=== EXERCISE DETAILS ===
Copy out the records below line for line, with no changes.

___ TASK INPUT ___

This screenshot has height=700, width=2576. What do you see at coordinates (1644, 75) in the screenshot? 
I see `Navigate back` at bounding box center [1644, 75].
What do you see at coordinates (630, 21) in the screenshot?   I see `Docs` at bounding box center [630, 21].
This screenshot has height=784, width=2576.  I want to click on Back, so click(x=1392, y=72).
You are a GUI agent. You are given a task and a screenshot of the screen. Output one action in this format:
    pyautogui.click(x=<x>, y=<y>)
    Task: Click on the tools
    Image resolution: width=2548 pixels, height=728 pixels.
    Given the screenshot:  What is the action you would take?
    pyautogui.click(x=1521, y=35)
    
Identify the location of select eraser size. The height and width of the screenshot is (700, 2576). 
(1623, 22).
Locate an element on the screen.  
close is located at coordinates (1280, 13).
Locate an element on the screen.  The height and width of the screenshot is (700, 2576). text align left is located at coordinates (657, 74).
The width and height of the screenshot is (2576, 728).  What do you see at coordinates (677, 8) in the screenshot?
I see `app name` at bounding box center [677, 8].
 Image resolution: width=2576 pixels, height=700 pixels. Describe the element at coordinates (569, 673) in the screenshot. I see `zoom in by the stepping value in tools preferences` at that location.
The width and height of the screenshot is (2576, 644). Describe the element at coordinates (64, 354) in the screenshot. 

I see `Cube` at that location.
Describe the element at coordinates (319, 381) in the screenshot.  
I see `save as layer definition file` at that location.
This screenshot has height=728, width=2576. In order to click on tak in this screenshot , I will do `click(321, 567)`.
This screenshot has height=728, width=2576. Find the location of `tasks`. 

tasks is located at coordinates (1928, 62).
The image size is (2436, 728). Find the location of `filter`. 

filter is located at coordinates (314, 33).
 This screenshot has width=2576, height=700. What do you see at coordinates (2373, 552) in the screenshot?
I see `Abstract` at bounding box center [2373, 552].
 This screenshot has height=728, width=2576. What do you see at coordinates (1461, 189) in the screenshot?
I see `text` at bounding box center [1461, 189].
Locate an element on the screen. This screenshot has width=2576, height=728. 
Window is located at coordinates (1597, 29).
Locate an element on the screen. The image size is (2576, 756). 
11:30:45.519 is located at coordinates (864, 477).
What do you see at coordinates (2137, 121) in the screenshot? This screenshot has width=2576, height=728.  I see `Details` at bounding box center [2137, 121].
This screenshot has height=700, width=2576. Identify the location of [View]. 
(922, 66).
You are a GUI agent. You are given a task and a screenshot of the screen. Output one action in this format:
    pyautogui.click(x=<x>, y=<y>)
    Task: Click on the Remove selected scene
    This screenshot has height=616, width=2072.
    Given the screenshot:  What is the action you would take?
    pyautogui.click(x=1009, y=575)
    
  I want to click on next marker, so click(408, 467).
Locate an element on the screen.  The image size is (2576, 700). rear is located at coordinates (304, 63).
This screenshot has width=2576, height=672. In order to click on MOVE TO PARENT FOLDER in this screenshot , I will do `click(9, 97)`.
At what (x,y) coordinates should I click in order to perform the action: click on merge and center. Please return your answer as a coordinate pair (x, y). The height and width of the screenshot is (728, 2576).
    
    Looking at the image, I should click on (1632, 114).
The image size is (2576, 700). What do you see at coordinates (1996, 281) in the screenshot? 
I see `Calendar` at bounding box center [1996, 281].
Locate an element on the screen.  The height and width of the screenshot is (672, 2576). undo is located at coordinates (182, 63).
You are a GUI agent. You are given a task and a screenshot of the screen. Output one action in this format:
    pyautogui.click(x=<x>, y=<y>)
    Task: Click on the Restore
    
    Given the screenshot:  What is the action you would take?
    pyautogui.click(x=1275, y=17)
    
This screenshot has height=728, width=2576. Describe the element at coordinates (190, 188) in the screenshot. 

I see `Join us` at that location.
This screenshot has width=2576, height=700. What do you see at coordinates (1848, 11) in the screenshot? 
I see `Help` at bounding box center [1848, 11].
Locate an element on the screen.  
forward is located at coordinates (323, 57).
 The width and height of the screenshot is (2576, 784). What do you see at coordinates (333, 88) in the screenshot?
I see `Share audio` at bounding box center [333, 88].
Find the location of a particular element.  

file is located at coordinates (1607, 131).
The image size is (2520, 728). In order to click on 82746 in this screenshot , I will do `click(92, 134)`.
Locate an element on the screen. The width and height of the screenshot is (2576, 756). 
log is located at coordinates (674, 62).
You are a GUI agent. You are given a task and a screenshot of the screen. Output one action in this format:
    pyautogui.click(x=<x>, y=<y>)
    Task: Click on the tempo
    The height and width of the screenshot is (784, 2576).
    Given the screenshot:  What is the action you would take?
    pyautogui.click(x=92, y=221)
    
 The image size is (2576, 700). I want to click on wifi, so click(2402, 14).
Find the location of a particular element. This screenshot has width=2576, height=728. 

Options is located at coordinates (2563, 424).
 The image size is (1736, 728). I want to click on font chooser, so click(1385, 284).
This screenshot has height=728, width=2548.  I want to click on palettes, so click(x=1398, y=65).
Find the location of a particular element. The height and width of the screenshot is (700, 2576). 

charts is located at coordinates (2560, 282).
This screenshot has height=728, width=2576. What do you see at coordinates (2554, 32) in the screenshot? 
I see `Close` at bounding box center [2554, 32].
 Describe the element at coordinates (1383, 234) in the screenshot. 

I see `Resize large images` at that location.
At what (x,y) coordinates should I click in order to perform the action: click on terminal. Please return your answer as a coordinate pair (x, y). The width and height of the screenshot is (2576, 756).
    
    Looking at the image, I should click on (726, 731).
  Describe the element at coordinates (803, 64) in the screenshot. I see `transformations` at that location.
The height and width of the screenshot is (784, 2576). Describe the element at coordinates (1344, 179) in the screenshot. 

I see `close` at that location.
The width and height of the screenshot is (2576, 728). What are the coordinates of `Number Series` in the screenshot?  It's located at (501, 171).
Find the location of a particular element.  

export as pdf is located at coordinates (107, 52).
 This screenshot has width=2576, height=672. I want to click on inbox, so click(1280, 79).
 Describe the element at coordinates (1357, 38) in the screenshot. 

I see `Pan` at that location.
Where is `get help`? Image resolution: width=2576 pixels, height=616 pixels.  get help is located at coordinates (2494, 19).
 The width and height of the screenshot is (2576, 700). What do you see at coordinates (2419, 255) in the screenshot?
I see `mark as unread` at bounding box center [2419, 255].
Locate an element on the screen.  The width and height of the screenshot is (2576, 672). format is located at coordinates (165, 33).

___

=== REPLY TO THE TASK ===
This screenshot has height=700, width=2576. What do you see at coordinates (1644, 75) in the screenshot? 
I see `Navigate back` at bounding box center [1644, 75].
What do you see at coordinates (630, 21) in the screenshot?   I see `Docs` at bounding box center [630, 21].
This screenshot has height=784, width=2576.  I want to click on Back, so click(x=1392, y=72).
You are a GUI agent. You are given a task and a screenshot of the screen. Output one action in this format:
    pyautogui.click(x=<x>, y=<y>)
    Task: Click on the tools
    Image resolution: width=2548 pixels, height=728 pixels.
    Given the screenshot:  What is the action you would take?
    pyautogui.click(x=1521, y=35)
    
Identify the location of select eraser size. The height and width of the screenshot is (700, 2576). 
(1623, 22).
Locate an element on the screen.  
close is located at coordinates (1280, 13).
Locate an element on the screen.  The height and width of the screenshot is (700, 2576). text align left is located at coordinates (657, 74).
The width and height of the screenshot is (2576, 728).  What do you see at coordinates (677, 8) in the screenshot?
I see `app name` at bounding box center [677, 8].
 Image resolution: width=2576 pixels, height=700 pixels. Describe the element at coordinates (569, 673) in the screenshot. I see `zoom in by the stepping value in tools preferences` at that location.
The width and height of the screenshot is (2576, 644). Describe the element at coordinates (64, 354) in the screenshot. 

I see `Cube` at that location.
Describe the element at coordinates (319, 381) in the screenshot.  
I see `save as layer definition file` at that location.
This screenshot has height=728, width=2576. In order to click on tak in this screenshot , I will do `click(321, 567)`.
This screenshot has height=728, width=2576. Find the location of `tasks`. 

tasks is located at coordinates (1928, 62).
The image size is (2436, 728). Find the location of `filter`. 

filter is located at coordinates (314, 33).
 This screenshot has width=2576, height=700. What do you see at coordinates (2373, 552) in the screenshot?
I see `Abstract` at bounding box center [2373, 552].
 This screenshot has height=728, width=2576. What do you see at coordinates (1461, 189) in the screenshot?
I see `text` at bounding box center [1461, 189].
Locate an element on the screen. This screenshot has width=2576, height=728. 
Window is located at coordinates (1597, 29).
Locate an element on the screen. The image size is (2576, 756). 
11:30:45.519 is located at coordinates (864, 477).
What do you see at coordinates (2137, 121) in the screenshot? This screenshot has width=2576, height=728.  I see `Details` at bounding box center [2137, 121].
This screenshot has height=700, width=2576. Identify the location of [View]. 
(922, 66).
You are a GUI agent. You are given a task and a screenshot of the screen. Output one action in this format:
    pyautogui.click(x=<x>, y=<y>)
    Task: Click on the Remove selected scene
    This screenshot has height=616, width=2072.
    Given the screenshot:  What is the action you would take?
    pyautogui.click(x=1009, y=575)
    
  I want to click on next marker, so click(408, 467).
Locate an element on the screen.  The image size is (2576, 700). rear is located at coordinates (304, 63).
This screenshot has width=2576, height=672. In order to click on MOVE TO PARENT FOLDER in this screenshot , I will do `click(9, 97)`.
At what (x,y) coordinates should I click in order to perform the action: click on merge and center. Please return your answer as a coordinate pair (x, y). The height and width of the screenshot is (728, 2576).
    
    Looking at the image, I should click on (1632, 114).
The image size is (2576, 700). What do you see at coordinates (1996, 281) in the screenshot? 
I see `Calendar` at bounding box center [1996, 281].
Locate an element on the screen.  The height and width of the screenshot is (672, 2576). undo is located at coordinates (182, 63).
You are a GUI agent. You are given a task and a screenshot of the screen. Output one action in this format:
    pyautogui.click(x=<x>, y=<y>)
    Task: Click on the Restore
    
    Given the screenshot:  What is the action you would take?
    pyautogui.click(x=1275, y=17)
    
This screenshot has height=728, width=2576. Describe the element at coordinates (190, 188) in the screenshot. 

I see `Join us` at that location.
This screenshot has width=2576, height=700. What do you see at coordinates (1848, 11) in the screenshot? 
I see `Help` at bounding box center [1848, 11].
Locate an element on the screen.  
forward is located at coordinates (323, 57).
 The width and height of the screenshot is (2576, 784). What do you see at coordinates (333, 88) in the screenshot?
I see `Share audio` at bounding box center [333, 88].
Find the location of a particular element.  

file is located at coordinates (1607, 131).
The image size is (2520, 728). In order to click on 82746 in this screenshot , I will do `click(92, 134)`.
Locate an element on the screen. The width and height of the screenshot is (2576, 756). 
log is located at coordinates (674, 62).
You are a GUI agent. You are given a task and a screenshot of the screen. Output one action in this format:
    pyautogui.click(x=<x>, y=<y>)
    Task: Click on the tempo
    The height and width of the screenshot is (784, 2576).
    Given the screenshot:  What is the action you would take?
    pyautogui.click(x=92, y=221)
    
 The image size is (2576, 700). I want to click on wifi, so click(2402, 14).
Find the location of a particular element. This screenshot has width=2576, height=728. 

Options is located at coordinates (2563, 424).
 The image size is (1736, 728). I want to click on font chooser, so click(1385, 284).
This screenshot has height=728, width=2548.  I want to click on palettes, so click(x=1398, y=65).
Find the location of a particular element. The height and width of the screenshot is (700, 2576). 

charts is located at coordinates (2560, 282).
This screenshot has height=728, width=2576. What do you see at coordinates (2554, 32) in the screenshot? 
I see `Close` at bounding box center [2554, 32].
 Describe the element at coordinates (1383, 234) in the screenshot. 

I see `Resize large images` at that location.
At what (x,y) coordinates should I click in order to perform the action: click on terminal. Please return your answer as a coordinate pair (x, y). The width and height of the screenshot is (2576, 756).
    
    Looking at the image, I should click on (726, 731).
  Describe the element at coordinates (803, 64) in the screenshot. I see `transformations` at that location.
The height and width of the screenshot is (784, 2576). Describe the element at coordinates (1344, 179) in the screenshot. 

I see `close` at that location.
The width and height of the screenshot is (2576, 728). What are the coordinates of `Number Series` in the screenshot?  It's located at (501, 171).
Find the location of a particular element.  

export as pdf is located at coordinates (107, 52).
 This screenshot has width=2576, height=672. I want to click on inbox, so click(1280, 79).
 Describe the element at coordinates (1357, 38) in the screenshot. 

I see `Pan` at that location.
Where is `get help`? Image resolution: width=2576 pixels, height=616 pixels.  get help is located at coordinates (2494, 19).
 The width and height of the screenshot is (2576, 700). What do you see at coordinates (2419, 255) in the screenshot?
I see `mark as unread` at bounding box center [2419, 255].
Locate an element on the screen.  The width and height of the screenshot is (2576, 672). format is located at coordinates (165, 33).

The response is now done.